Пеон оказался сообразительнее нас. Он перепрыгнул через поваленную пальму и, подойдя к хозяину, притронулся к нему рукой.

Тот обернулся, заметил посторонних и на секунду скрылся позади станка. Гул, показавшийся мне с улицы меланхолическим журчанием фонтана, мгновенно стих наполовину, а дон Алонзо, мужественно преодолевая загромождавшие двор баррикады, устремился нам навстречу.

Его черные узенькие глазки приветливо сверкали; физиономия расплылась в довольную улыбку, обнаружившую два ряда великолепно сохранившихся зубов под совершенно белыми усами.

— Добро пожаловать, Родриго! — услышал я, когда он, наконец, очутился рядом с нами. — Какому чуду я обязан твоим посещением моей берлоги?

— Сначала познакомьтесь… Русский журналист дон Мигуэль, мой новый друг, а это — тоже друг, но только старый, давно уж признанный, хотя никто не хочет признавать придуманного им триплана…

— Биплана, черт возьми!.. Запомни ты хоть это! Две плоскости…

— Я вспомнил, вспомнил!.. Не продолжай, пожалуйста, — довольно! Биплан — и баста!

Дон Алонзо пренебрежительно махнул рукой и обратился непосредственно ко мне:



— Ну, разумеется, биплан… Вы понимаете, сеньор? Но только усовершенствованный до nec plus ultra. Устойчивость феноменальна! Падает камнем и останавливается на какой угодно высоте. Виражи не нужны, планирующие спуски — тоже! Да что и толковать, — через неделю все будет кончено, и я вас приглашаю пассажиром…

— Через неделю?.. — разочарованно протянул вдруг Суарес.

— А что такое? — встрепенулся дон Алонзо.

— Как что?.. Мы послезавтра выступаем.

— Кто именно?

— Конечно, ты, дон Мигуэль, я собственной персоной, носильщики, проводники, короче говоря, — состав всей экспедиции внутрь территории Сан-Блас.

— Ну, это вздор! — категорически заявил изобретатель.

— Как вздор! А обещание?..

— Какое?

— Ты обещал свое участие в моей прогулке.

— Не может быть!.. Не помню.

— Охотно верю, — голова твоя битком набита различной ерундой и для разумных мыслей в ней не остается места.

— Дон Мигуэль, вы лично считаете разумной затею сеньора Суареса?

Я что-то промычал и с остервенением начал крутить усы.

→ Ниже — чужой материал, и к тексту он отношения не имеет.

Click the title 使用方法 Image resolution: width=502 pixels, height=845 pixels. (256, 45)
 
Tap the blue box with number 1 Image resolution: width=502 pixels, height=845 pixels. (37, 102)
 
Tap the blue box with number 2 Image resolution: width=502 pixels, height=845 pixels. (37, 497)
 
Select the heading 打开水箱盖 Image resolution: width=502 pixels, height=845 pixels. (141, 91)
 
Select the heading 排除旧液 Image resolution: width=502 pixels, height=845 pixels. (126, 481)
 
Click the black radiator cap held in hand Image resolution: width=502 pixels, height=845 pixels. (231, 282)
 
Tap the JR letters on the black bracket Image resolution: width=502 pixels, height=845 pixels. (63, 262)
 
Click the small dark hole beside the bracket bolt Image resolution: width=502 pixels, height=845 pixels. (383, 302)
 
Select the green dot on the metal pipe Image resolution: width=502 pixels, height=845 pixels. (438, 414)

Но «наш общий друг» не унимался…

— Нехорошо, Алонзо, — укоризненно покачал он головой. — Ты обещал, я на тебя рассчитывал, определил твою долю в барышах, а ты вдруг говоришь: «не помню»… В коммерческих делах такое поведение недопустимо.

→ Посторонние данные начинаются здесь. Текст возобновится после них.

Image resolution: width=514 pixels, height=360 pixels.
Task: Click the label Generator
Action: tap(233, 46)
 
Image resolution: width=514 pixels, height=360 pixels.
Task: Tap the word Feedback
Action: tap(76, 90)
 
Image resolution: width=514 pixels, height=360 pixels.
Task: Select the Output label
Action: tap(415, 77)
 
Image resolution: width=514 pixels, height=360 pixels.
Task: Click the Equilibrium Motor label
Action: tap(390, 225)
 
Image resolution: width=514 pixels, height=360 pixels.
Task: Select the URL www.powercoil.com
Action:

«Ну и коммерция, — подумал я, — ведь этакая наглость!..»

Но, против ожидания, толстяк смутился.

— Теперь я вспоминаю, — пробормотал он, краснея, как пион.

— Еще бы!..

— Да, вспоминаю… Но я бы попросил тебя, Родриго, отсрочить…

— Отсрочить наш отъезд? Нет, это невозможно!

— Не то!.. — протестующе воскликнул дон Алонзо. — Не отъезд, а время моего присоединения к остальным. Ты мне укажешь место, а я через неделю прилечу к вам на моем биплане.

— С точностью до часа?

— До десяти минут!..

Суарес нахмурил брови. Изобретатель тревожно наблюдал за выражением его лица. Меня так и подмывало положить конец этой нелепой сцене, сказав бедняку, что он абсолютно ничего не обещал Родриго, — я в этом был уверен.

Но тот меня предупредил…

— Прекрасно, — произнес он тоном, достойным древнего жреца. — Я соглашаюсь, но не забывай, Алонзо, что аккуратность — основа и залог успеха любого коммерческого дела!

— Я буду это помнить…

— Тогда смотри.

Суарес вынул записную книжку, вырвал из нее один листок и, уверенно набросав на нем какой-то план, вручил его сияющему от радости изобретателю феноменального биплана.

Десять минут спустя мы уже выходили из усадьбы…

— Скажите мне, Родриго, — спросил я, остановившись на углу, — подозревал ли этот несчастный дон Алонзо, за полчаса до нашего прихода, о цели вашего визита?